Lines from the records below that contain the word "computer" are to be copied out.

::::::::

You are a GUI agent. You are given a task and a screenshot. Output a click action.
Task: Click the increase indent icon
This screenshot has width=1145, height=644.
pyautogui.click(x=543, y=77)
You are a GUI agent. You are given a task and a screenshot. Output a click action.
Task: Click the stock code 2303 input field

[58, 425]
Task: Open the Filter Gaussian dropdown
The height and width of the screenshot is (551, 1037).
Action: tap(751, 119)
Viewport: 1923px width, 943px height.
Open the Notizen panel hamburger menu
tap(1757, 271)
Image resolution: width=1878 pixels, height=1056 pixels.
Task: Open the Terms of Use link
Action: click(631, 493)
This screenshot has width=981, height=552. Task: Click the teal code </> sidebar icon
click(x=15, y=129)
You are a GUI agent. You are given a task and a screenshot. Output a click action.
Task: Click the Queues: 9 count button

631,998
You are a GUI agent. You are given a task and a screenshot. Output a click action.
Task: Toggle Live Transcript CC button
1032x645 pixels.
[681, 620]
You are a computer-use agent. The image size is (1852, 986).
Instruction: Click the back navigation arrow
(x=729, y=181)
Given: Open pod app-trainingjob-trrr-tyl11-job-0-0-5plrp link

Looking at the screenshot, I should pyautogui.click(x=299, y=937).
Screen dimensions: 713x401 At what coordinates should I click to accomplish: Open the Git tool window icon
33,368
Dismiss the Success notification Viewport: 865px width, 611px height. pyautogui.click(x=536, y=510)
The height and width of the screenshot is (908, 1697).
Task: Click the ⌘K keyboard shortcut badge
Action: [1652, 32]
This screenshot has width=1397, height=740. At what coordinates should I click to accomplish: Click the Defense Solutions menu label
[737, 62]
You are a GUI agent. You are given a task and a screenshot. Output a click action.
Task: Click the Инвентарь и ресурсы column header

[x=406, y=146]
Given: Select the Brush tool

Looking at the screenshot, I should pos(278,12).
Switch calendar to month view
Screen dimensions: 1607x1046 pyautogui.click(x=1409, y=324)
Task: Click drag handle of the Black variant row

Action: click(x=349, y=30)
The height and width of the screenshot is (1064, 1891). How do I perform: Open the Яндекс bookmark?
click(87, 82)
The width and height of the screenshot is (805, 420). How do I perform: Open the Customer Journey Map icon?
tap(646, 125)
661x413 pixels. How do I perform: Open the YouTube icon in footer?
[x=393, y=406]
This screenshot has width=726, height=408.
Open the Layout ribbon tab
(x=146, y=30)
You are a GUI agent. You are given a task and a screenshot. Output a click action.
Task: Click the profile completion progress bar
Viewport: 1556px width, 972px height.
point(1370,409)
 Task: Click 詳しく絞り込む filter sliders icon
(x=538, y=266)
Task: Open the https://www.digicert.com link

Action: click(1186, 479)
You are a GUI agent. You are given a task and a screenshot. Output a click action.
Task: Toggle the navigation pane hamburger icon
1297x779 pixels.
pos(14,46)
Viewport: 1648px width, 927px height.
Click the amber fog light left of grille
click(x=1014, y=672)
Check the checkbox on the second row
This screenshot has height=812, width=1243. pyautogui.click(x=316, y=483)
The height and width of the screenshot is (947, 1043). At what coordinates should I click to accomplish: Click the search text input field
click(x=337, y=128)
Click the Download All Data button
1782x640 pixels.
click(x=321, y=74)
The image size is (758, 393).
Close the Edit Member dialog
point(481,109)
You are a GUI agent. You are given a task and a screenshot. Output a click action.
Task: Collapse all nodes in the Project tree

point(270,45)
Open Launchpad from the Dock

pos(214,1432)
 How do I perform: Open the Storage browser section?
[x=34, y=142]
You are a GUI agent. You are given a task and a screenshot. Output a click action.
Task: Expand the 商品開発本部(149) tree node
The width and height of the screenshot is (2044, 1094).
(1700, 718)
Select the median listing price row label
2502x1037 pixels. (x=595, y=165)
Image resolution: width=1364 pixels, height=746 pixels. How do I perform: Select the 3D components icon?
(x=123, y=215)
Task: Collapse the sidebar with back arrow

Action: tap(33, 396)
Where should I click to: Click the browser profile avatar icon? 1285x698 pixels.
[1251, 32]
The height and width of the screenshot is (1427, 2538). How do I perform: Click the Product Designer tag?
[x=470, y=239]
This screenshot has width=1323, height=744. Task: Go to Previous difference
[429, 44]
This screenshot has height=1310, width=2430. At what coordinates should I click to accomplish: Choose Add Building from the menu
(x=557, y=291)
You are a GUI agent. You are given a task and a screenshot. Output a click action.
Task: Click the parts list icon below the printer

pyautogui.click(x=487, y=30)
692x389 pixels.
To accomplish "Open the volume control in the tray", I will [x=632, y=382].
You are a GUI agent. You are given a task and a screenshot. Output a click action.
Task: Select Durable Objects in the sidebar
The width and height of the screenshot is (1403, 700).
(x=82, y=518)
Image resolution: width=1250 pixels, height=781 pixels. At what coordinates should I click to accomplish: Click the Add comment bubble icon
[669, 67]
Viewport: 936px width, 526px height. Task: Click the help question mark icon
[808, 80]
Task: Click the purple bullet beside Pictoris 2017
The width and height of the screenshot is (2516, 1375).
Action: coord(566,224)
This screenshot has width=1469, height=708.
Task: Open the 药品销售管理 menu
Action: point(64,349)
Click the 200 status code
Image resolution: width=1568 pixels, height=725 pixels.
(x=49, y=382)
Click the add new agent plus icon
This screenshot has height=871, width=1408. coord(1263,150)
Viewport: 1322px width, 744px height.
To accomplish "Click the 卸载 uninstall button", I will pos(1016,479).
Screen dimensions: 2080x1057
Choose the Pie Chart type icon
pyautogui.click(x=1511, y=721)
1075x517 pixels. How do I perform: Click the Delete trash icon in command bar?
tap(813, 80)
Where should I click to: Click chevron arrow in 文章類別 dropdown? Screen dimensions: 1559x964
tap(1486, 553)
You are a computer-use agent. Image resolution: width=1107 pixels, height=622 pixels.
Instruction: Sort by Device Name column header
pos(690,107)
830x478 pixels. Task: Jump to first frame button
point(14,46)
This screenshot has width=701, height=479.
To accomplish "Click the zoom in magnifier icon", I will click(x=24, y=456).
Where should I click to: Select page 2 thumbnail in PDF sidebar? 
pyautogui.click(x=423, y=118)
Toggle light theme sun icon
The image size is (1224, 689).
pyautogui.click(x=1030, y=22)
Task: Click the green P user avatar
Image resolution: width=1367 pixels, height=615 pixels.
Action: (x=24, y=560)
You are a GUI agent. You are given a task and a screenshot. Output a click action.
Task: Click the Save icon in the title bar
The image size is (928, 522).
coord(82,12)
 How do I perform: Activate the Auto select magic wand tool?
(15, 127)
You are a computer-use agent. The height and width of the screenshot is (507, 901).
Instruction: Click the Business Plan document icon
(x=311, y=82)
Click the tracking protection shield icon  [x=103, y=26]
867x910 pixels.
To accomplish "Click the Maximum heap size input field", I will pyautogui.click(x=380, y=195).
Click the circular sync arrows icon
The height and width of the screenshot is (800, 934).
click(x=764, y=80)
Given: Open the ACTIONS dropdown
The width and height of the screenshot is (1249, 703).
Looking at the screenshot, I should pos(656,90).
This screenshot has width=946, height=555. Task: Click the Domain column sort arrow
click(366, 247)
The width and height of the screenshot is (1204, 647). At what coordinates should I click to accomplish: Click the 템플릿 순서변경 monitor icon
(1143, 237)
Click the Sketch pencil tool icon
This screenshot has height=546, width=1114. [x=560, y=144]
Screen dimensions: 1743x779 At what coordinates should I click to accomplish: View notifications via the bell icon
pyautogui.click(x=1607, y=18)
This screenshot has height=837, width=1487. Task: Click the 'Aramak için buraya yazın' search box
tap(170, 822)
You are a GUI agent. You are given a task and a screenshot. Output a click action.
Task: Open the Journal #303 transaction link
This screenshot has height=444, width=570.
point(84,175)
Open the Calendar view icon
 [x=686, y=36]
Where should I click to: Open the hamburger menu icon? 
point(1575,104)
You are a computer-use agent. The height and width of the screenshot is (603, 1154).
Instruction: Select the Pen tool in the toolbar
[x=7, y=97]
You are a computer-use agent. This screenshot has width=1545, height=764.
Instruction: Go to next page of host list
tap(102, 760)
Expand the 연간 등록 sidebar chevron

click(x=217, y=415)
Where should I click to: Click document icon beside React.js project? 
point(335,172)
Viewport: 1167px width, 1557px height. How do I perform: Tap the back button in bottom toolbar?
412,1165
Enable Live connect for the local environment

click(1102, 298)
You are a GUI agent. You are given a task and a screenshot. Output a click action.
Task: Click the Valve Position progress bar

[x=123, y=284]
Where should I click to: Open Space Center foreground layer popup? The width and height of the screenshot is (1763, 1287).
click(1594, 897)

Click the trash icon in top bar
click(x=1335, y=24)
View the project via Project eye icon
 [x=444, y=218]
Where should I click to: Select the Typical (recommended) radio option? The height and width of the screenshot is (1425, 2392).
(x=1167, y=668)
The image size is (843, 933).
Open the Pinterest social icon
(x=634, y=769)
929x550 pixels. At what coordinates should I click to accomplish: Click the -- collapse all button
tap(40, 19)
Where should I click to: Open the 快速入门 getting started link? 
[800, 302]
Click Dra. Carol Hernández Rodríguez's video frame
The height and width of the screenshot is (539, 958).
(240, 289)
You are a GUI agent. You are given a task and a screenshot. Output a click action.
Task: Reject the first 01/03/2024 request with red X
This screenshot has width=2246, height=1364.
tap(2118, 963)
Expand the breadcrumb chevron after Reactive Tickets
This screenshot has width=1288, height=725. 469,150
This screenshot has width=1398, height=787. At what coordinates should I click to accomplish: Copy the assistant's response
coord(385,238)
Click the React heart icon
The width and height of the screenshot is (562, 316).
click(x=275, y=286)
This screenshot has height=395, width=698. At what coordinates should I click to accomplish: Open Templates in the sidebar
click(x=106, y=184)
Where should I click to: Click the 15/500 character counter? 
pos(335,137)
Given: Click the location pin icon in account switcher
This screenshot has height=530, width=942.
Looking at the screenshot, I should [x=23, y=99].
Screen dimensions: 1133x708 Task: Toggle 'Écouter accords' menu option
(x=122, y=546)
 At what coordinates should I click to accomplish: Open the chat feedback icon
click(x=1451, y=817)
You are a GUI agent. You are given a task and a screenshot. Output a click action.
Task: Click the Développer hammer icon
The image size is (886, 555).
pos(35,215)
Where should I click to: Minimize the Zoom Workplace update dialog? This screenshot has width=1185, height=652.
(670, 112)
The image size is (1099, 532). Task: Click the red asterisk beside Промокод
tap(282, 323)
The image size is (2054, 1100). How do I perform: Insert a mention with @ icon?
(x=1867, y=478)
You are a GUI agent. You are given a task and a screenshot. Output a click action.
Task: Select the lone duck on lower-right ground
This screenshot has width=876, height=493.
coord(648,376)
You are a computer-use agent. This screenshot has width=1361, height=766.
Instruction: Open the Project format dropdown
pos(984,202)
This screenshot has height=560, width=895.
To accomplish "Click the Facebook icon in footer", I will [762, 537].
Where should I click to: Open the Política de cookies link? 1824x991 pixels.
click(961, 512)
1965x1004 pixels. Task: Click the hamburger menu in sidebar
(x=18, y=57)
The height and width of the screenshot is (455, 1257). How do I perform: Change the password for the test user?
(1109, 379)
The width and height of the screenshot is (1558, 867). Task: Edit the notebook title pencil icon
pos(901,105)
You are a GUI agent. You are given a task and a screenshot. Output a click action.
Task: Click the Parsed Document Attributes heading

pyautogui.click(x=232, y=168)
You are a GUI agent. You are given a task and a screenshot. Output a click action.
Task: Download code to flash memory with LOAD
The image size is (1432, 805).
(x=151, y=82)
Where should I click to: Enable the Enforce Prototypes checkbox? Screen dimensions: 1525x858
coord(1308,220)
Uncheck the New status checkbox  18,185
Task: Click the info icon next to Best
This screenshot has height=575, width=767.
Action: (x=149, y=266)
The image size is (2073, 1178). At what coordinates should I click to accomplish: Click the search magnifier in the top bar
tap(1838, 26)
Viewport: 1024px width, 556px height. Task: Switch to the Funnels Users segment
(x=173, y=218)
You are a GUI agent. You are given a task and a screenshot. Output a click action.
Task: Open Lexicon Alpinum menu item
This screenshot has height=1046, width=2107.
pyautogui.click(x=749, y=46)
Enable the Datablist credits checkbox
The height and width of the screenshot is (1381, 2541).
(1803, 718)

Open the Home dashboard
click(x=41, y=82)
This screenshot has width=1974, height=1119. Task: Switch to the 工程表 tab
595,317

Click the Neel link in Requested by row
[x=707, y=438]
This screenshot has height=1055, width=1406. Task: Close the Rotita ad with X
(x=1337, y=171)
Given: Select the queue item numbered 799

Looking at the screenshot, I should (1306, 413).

::::::::

**EXERCISE RESULT:**
You are a computer-use agent. The image size is (1852, 986).
You are a computer-use agent. Image resolution: width=1107 pixels, height=622 pixels.
You are a computer-use agent. The height and width of the screenshot is (507, 901).
You are a computer-use agent. The height and width of the screenshot is (603, 1154).
You are a computer-use agent. This screenshot has width=1545, height=764.
You are a computer-use agent. This screenshot has width=1361, height=766.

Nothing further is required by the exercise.